Can a scammer drain my crypto wallet through a 'connect wallet' button on a website?
Yes. Malicious 'connect wallet' buttons can prompt you to approve a transaction that grants the scammer unlimited access to your tokens.
Last reviewed: 1 June 2026
Explanation
Wallet-draining scams disguise themselves as NFT mints, DeFi platforms, airdrop claim pages, or charity donation sites. When you click 'connect wallet' and then approve the transaction in your wallet app, you may be approving a smart contract permission that grants the scammer's contract the right to transfer all of your tokens. These are called malicious approvals or 'approval phishing'. The initial connection itself is not always dangerous, but the approval transaction that follows can be. Before approving any transaction, check what permissions it is requesting, verify the website address carefully, and only interact with contracts from official project links.

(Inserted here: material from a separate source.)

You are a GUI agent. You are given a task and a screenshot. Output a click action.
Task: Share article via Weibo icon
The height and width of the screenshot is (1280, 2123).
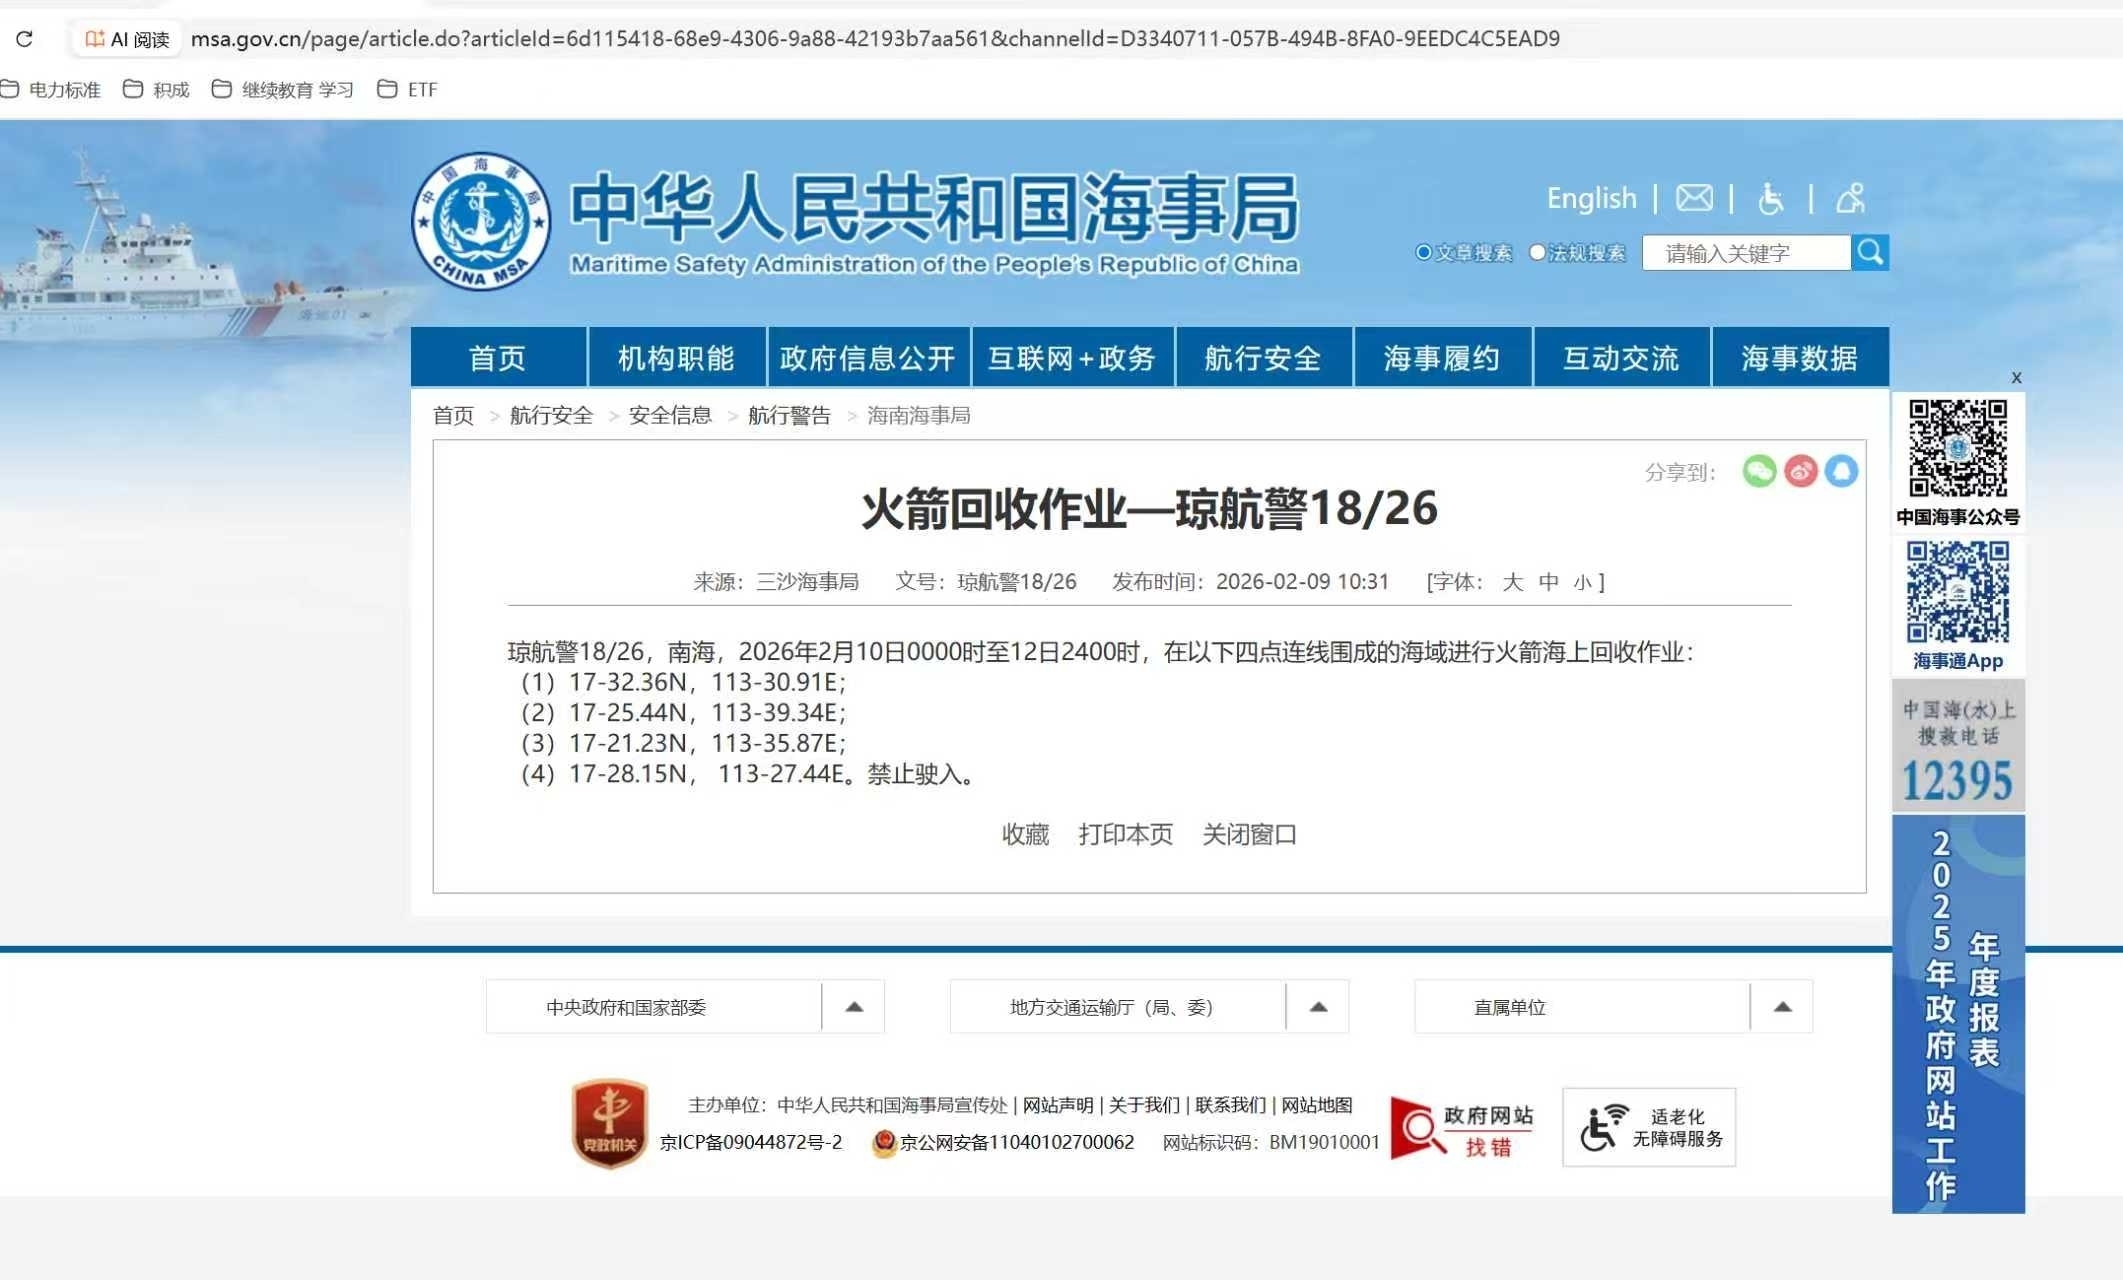tap(1801, 471)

You can revoke existing approvals through token approval checker tools.
Common red flags
- Website prompts a wallet approval for an amount labelled 'unlimited' or a very large number
- Site URL has minor spelling differences from the genuine project
- You found the site through a social media ad rather than an official project link
- The transaction gas fee seems very low, suggesting a pre-signed malicious transaction
What to do now
- Reject any wallet transaction you do not fully understand
- Check existing approvals with a reputable token approval checker and revoke suspicious ones
- If you approved a malicious contract, move remaining funds to a new wallet immediately
- Report the site to your national cybercrime unit and the platform that hosted the ad
Frequently asked questions
Is it safe to connect my wallet to read-only sites?
Connecting your wallet for read-only portfolio tracking is generally low risk, but you should still verify the site is genuine and never approve any transaction on a site you have not thoroughly verified.